世の中には「厨二病」という言葉がある。夢を夢見て、誰も抜けない聖剣を抜けるのは自分だと信じて、クサい幻想と恥ずかしい言動に生きる人々を「中学二年生頃の恥ずかしいメンタルから脱せていないよ」という揶揄を込めてそう呼ぶのだけど、さすが本場。喫緊までまさにリアル中学二年生だった彼は、そんじょそこらの厨二が尻尾巻いて逃げ出すほどの、クオリティの高い、22世紀に残したいくらいの厨二だったのである。

最強を極め、好敵手を失い、戦う目標に飢えていた自分の前に現れた強大な敵、その出現は自分を新たなるステージに導くのに遜色ないであろう…
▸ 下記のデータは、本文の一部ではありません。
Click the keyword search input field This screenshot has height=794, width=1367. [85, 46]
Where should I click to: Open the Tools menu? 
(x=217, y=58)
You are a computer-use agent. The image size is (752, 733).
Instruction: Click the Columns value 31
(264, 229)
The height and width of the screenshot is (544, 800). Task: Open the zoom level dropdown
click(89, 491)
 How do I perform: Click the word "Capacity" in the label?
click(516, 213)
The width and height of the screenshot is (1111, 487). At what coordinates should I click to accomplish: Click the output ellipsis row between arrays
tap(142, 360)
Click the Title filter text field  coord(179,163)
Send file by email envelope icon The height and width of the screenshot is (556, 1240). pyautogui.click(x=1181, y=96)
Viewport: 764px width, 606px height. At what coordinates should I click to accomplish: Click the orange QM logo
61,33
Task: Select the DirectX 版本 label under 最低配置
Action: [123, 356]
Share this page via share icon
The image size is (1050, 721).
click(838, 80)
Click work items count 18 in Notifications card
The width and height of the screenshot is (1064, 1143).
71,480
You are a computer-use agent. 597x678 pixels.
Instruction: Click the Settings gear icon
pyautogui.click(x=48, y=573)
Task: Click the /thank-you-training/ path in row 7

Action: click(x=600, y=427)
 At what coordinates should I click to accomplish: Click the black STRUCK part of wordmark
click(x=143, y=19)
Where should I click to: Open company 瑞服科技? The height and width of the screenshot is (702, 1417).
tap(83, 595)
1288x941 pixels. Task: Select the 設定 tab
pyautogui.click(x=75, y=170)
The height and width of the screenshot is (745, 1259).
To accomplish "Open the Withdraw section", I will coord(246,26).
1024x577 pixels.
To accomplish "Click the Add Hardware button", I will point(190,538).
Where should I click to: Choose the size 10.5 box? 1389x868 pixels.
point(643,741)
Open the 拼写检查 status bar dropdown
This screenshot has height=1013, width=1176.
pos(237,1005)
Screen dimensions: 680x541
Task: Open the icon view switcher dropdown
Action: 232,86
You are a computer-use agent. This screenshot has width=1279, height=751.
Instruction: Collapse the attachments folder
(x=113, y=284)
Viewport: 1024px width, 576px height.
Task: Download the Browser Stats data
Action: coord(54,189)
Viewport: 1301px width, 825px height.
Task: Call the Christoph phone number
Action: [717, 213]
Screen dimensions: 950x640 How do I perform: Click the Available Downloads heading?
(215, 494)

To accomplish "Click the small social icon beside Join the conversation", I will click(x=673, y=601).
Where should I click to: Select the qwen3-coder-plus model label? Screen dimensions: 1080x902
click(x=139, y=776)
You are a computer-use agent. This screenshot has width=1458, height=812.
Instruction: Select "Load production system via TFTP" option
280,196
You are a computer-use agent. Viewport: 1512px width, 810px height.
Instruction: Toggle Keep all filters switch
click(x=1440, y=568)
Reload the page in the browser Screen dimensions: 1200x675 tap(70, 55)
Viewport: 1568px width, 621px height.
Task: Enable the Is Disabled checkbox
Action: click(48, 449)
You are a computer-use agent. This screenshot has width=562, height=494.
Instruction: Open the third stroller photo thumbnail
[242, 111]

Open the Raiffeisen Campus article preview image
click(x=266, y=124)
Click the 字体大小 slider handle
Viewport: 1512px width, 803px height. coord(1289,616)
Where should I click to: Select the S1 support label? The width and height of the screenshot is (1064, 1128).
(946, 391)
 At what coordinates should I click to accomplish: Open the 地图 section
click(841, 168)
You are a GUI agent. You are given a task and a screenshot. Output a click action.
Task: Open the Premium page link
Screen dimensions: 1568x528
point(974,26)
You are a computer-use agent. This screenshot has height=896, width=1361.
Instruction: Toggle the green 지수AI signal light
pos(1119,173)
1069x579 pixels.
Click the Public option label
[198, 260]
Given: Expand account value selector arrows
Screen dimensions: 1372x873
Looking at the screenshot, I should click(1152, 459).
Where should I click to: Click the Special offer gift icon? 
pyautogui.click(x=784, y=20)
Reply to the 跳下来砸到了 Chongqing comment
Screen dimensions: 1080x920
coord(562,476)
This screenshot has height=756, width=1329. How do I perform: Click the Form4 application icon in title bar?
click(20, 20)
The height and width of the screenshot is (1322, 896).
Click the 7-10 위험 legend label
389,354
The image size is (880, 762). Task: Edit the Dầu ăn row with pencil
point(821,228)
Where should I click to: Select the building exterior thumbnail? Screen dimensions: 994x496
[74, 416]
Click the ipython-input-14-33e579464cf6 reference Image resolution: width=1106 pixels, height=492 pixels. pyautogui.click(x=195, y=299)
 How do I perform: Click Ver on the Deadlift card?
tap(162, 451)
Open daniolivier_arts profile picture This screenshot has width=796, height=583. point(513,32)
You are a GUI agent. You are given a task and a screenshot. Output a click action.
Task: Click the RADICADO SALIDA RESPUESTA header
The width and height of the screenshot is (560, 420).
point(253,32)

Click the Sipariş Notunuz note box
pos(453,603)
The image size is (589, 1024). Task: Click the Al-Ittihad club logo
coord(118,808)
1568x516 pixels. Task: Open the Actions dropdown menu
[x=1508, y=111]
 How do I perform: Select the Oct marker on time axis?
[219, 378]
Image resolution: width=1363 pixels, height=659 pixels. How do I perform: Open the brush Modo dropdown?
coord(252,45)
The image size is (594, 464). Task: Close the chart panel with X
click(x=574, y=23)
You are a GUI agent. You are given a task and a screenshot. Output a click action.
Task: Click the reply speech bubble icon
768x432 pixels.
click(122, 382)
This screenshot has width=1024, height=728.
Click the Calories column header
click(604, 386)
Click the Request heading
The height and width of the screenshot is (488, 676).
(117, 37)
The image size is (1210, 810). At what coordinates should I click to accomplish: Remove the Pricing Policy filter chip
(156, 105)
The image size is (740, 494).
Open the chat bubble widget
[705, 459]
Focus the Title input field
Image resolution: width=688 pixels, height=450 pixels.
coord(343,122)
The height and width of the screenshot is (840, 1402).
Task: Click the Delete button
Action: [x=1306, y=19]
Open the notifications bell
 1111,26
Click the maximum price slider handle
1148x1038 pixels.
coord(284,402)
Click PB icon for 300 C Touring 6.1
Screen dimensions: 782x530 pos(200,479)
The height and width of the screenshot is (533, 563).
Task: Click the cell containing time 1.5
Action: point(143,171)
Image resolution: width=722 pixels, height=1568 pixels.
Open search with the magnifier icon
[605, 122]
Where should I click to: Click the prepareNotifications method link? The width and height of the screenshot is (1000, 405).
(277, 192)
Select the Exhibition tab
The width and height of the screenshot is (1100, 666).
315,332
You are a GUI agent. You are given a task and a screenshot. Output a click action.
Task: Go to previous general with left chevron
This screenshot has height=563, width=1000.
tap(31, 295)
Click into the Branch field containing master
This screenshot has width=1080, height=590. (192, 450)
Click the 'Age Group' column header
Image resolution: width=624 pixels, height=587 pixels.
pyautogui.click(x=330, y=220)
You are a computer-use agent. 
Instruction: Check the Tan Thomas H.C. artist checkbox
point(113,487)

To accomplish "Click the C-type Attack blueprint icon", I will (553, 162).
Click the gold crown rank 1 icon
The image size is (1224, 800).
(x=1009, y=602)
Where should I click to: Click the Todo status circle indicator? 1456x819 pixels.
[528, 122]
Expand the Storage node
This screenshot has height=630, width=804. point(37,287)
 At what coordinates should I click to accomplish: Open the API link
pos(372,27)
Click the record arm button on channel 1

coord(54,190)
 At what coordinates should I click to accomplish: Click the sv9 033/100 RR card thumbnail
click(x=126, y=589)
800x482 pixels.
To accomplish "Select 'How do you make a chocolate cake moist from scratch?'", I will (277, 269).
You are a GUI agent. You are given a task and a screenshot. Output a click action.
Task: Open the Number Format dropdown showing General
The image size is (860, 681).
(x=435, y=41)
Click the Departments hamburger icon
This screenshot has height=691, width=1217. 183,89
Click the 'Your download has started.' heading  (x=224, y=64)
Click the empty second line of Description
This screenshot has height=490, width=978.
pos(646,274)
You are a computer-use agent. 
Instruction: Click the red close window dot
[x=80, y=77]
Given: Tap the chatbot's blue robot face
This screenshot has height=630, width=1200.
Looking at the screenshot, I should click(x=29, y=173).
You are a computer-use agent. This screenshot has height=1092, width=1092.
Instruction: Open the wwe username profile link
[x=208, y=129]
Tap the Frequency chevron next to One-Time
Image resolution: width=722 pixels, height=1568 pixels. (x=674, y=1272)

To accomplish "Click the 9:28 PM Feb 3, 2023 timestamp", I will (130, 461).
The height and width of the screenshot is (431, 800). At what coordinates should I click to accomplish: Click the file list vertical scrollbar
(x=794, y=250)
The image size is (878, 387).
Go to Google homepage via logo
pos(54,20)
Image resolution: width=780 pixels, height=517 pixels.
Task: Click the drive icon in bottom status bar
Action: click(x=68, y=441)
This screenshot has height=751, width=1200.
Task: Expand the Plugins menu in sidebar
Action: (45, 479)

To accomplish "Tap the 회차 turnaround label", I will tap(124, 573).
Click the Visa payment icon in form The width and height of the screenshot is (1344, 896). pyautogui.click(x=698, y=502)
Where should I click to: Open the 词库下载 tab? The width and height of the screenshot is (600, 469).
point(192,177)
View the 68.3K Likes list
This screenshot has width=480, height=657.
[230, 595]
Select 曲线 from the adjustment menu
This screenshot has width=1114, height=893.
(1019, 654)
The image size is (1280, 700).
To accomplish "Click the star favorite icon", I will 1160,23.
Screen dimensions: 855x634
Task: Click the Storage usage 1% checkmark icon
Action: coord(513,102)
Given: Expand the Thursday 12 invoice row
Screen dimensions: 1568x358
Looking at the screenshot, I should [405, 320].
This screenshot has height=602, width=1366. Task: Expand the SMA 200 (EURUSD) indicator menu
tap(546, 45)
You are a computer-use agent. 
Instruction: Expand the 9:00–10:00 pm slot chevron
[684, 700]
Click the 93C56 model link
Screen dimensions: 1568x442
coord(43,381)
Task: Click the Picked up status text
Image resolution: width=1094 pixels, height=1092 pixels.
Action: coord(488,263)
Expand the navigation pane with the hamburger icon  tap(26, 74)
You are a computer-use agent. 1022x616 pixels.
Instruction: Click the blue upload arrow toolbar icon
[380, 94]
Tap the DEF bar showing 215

くらいに彼は解釈したのだろうけど、舌の根も乾かぬうちに「だからなんで4たすマイナス2が6になるんだよ」と僕から突っ込まれているようでは、彼女はおろか、貴様は今の僕の足元にさえ及ばないよっつってるのに、いつの間にか彼の視線は、もはやイタリアに向かっていて。

コメント(86)

一票 同業です同じような生徒がおります・・・
続きが気になって仕方がないです。
一票です。
あるあるすぎるヽ(;▽;)ノ
一票!!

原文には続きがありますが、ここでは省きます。